Kurt Cobain is another media icon whose life ended in tragedy.  Cobain’s suicide marked the end of an era in grunge music. In retrospect, this event came to signal the melding of punk music with the commercial mainstream.  During Cobain’s life he often vocalized his criticisms of the corporate music industry. His disdain was aimed at major record labels, commercial radio stations and MTV® — all corporate structures that he was very much a part of.   However, once Cobain signed over the rights to his music to the David Geffen Company in 1991 his control over his music began slipping away.  His independent punk ideology had been supplanted by major corporations’ profit models, and there was little he could do about it. 

My David Geffen Videos alter and distort the complete series of Nirvana music videos produced during the band’s final years, during the period of its Geffen contract. I altered these original videos by using a practice called “data bending,” which means the manipulation of a digital file’s source code (the zeros and ones).  When this code is selectively altered, the video becomes severely damaged, and the results can be almost unrecognizable.  The new data-bent imagery recalls hallucinatory images produced in the mental state known as hypnogogia, characteristic of the state in between alertness and sleep.  When altering these videos I deliberately evoked this state to parallel the limbo moments Cobain must have experienced in the transitional space between life and death, when he had no control of what was going on around him. The videos are silent in order to reference the loss of Cobain’s independent voice during the period of the Geffen contract.

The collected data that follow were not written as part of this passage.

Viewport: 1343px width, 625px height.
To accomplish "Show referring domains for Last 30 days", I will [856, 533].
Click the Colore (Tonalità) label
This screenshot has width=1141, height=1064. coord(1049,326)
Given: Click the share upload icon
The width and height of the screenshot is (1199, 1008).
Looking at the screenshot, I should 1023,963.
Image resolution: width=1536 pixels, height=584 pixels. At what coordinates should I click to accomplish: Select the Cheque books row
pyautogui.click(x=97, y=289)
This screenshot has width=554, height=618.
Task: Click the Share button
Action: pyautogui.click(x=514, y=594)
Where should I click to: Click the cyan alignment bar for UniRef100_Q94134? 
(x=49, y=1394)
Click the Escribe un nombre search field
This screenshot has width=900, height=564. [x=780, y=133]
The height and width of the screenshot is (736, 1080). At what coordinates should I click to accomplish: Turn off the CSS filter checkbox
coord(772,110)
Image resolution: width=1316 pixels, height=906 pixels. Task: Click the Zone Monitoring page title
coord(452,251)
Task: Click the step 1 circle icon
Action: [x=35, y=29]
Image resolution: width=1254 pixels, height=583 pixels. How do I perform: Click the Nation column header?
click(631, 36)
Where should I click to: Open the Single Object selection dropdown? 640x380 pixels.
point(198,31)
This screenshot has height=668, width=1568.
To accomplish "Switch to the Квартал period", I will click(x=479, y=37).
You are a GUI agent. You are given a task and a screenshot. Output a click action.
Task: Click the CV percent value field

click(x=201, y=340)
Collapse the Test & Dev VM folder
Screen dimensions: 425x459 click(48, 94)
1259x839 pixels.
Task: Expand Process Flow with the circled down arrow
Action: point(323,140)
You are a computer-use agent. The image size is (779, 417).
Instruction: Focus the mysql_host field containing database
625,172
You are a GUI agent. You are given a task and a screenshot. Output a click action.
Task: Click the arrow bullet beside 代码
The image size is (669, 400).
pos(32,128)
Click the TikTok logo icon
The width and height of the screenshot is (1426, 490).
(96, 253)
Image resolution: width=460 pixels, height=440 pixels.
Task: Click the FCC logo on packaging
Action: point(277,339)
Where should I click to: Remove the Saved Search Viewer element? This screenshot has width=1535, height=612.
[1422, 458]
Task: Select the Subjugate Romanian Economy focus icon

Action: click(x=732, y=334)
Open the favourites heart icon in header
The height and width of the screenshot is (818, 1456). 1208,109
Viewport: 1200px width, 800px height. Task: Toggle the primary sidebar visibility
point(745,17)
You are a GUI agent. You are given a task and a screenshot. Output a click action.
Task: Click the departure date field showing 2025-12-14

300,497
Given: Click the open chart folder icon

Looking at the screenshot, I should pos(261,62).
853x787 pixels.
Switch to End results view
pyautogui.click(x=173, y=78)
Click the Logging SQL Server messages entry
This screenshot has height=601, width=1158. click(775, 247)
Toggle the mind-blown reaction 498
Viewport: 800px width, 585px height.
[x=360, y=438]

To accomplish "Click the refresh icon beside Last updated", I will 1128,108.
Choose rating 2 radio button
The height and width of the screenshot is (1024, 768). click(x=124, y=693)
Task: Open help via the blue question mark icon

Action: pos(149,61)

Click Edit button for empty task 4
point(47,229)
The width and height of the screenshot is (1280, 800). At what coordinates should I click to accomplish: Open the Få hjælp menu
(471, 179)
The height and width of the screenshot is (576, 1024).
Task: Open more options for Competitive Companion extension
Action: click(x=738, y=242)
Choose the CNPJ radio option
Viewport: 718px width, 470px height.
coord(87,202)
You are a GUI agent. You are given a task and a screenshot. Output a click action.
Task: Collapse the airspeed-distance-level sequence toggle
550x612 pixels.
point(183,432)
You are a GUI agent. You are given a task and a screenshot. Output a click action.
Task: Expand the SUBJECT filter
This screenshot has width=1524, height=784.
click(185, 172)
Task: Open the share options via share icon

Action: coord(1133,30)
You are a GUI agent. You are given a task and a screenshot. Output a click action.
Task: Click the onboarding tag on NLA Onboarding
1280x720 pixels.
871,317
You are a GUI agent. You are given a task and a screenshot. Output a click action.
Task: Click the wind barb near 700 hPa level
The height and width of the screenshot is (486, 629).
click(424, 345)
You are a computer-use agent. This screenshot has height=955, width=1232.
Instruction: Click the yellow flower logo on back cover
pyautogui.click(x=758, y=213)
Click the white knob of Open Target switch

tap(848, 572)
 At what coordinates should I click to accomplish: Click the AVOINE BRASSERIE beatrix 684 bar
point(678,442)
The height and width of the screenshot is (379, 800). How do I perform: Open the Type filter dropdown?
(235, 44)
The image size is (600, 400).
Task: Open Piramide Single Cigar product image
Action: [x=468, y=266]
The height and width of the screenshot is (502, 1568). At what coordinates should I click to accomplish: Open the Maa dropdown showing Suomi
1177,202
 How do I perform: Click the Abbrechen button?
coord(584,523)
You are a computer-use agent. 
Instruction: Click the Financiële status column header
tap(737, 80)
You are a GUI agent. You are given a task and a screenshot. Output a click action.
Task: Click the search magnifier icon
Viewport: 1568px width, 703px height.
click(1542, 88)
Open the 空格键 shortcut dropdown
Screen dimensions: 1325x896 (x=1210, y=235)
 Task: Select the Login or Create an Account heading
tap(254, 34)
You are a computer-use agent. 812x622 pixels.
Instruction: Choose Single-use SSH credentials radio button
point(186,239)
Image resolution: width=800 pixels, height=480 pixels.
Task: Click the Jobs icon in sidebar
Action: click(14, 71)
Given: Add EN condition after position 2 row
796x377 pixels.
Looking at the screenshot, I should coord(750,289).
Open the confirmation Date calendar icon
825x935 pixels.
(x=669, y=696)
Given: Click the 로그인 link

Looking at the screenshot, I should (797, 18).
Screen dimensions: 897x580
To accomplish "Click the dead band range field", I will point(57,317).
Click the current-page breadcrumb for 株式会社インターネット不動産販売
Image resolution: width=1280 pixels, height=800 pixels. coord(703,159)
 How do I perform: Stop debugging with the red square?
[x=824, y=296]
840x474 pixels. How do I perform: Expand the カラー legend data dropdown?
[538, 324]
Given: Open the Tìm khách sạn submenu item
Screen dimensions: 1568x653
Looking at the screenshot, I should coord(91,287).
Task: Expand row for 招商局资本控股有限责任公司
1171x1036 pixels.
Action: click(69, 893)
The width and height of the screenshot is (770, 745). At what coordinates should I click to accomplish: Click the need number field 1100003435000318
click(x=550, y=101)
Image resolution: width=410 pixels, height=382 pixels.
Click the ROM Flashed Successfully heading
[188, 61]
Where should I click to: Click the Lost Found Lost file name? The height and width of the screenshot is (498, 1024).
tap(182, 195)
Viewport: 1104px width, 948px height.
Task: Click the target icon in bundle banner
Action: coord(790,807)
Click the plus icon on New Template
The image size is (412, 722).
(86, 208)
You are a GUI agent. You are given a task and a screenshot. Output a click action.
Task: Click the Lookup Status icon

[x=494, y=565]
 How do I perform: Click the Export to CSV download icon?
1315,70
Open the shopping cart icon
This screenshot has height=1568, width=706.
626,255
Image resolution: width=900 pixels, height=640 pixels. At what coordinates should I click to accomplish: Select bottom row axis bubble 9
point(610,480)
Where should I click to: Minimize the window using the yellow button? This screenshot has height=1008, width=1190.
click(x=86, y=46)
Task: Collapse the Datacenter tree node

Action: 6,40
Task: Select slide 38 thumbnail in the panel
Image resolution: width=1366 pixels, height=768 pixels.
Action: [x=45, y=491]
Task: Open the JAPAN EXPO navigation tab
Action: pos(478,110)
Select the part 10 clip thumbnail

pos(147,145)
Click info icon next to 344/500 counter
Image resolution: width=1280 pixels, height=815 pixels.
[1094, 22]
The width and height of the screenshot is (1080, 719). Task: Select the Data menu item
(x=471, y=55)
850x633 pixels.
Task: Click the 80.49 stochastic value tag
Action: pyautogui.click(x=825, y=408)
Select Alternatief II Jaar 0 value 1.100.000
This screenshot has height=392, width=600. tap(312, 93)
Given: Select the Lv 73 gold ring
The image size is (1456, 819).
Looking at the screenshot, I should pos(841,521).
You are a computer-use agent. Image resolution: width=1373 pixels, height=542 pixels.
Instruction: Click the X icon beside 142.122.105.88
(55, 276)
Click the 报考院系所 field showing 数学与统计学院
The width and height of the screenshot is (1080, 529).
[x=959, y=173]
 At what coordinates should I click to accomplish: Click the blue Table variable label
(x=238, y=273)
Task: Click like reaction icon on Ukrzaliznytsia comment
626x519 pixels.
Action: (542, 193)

Water Wrackets is a remake of a short film originally directed in 1975 by the British filmmaker Peter Greenaway.  This form of homage is the collaborative effort of musician Cooper Crain, art historian Gabrielle Gopinath and myself. We used Greenaway’s precedent as a mandate to create a psychedelic meditation on water in all its natural forms. In Water Wrackets, a trancelike soundscape is paired with a montage sequence of luminous images that metamorphose from nature to artifice and back again. To ensure visibility and distribution we decided to produce this work as a standard definition DVD with audio, which has been made available inside the packaging of a 12” LP record.  A much smaller edition is available in HD for private purchase, galleries and museums. The HD version of Water Wrackets is accompanied by a suite of ten 30x40” photographic prints shot around the perimeter of the film locations.  

My multimedia piece The Final Second artificially prolongs the last second of champion NASCAR driver Dale Earnhardt’s life. On 18 February 2001, stock car racing suffered a great loss when Earnhardt crashed during the last lap of the Daytona 500.  Although Earnhardt’s crash was fatal, externally it did not appear to be unusually violent or graphic. As a result, it went largely unremarked in the excitement that accompanied the race’s final lap.  Several minutes of post-race celebration went on until commentators and spectators belatedly realized the severity of the accident. 

In The Final Second I wanted to stretch out the last second prior to Earnhardt’s impact. In order to do this, I appropriated unauthorized video from the race, exported thirty individual frames (totaling one second of video) and printed each onto a sheet of brushed aluminum.  The thirty resultant images are mounted in a horizontal row in order to establish the time code.  These prints are accompanied by a recording of the Fox Sports spoken commentary over the race’s last lap, which is pressed onto a vinyl audio record. The record is housed inside a polished chrome storage box along with a folded white flag (which indicates the final lap in auto racing, but is also a symbol of peace and surrender).  This NASCAR reliquary was produced in an edition of three.